Nel colloquio precedente l'inserimento i genitori avevano dichiarato che la bambina era testarda, non li ascoltava e non li guardava mai in faccia.
Quando sono entrata nella sezione, tutti i bambini mi sono venuti incontro per chiedermi chi ero, meno lei. A tutti ho chiesto il loro nome, solo lei non mi ha guardata, né mi ha risposto; se ne stava isolata a guardare un oggetto che teneva fra le mani. Un paio di bambini mi hanno detto il suo nome come se fossero abituati a farlo.
Dopo un pò ho chiesto a Barbara se potevo allacciarle una scarpina slacciata, lei non mi ha risposto, né mi ha guardata, allora io mi sono messa a conversare con un piccolo gruppo di bambini che si erano messi a fare un collage, senza perderla di vista.
Poco dopo lei si è avvicinata e, sempre senza guardarmi e parlarmi, mi ha messo il piede con la scarpa slacciata davanti, affinché gliela allacciassi. Avrei voluto abbracciarla, ma temevo di rompere l'incantesimo e di invadere quel territorio che percepivo solo suo.
Ho continuato ad osservarla a distanza per tutta la mattinata, ciò che vedevo avvalorava sempre di più la tesi dell'educatrice. Nel pomeriggio ho convocato il team di lavoro del nido, abbiamo insieme impostato un colloquio che l'educatrice avrebbe dovuto fare con i genitori a distanza di pochi giorni, allo scopo di condividere con loro una preoccupazione, senza dare giudizi affrettati, sulla bambina e consigliarli di prendere contatti con lo psicologo dell'equipe di igiene mentale del territorio con il quale noi avevamo rapporti istituzionali come prassi.
La reazione dei genitori è stata, come prevedevamo, di dolore e smarrimento, ma erano disposti a farsi accompagnare e sostenere nel complesso percorso finalizzato al "recupero" di Barbara, e noi eravamo lì per aiutarli, ognuno con il proprio ruolo.
Io nel frattempo chiedevo allo psicologo di venire ad osservare Barbara al nido, prima del colloquio con i genitori e della visita della bambina nel suo studio. La diagnosi dello psicologo avvalorò la nostra tesi: Barbara era affetta da autismo.

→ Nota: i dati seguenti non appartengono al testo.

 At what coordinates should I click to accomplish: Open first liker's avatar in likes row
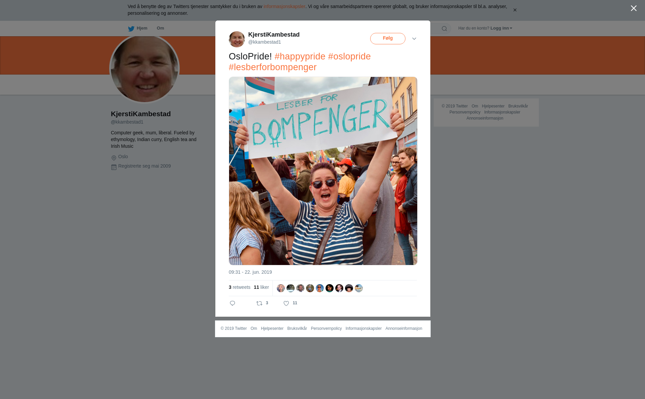[281, 288]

Un settimana dopo, la bambina e i suoi genitori cominciavano una cammino complesso condiviso con l'educatrice di riferimento e con tutte le operatrici del nido. Dopo 7 mesi Barbara entrava nella Scuola dell'Infanzia. Nel colloquio finale i genitori hanno ringraziato l'educatrice per essersi accorta per tempo del problema, per averli informati e presi per mano...
Sono passati più di vent'anni. Ancora oggi ricordo Barbara e il suo sguardo assente, ricordo quel gesto sfuggente teso a porgermi il piedi perché allacciassi la sua scarpina. Ringrazio l'educatrice, il suo coraggio e la sua competenza. Spero che Barbara, oggi giovane donna, sia diventata capace di fare entrare nel suo mondo tutte le persone che le vogliono bene e che la stimano.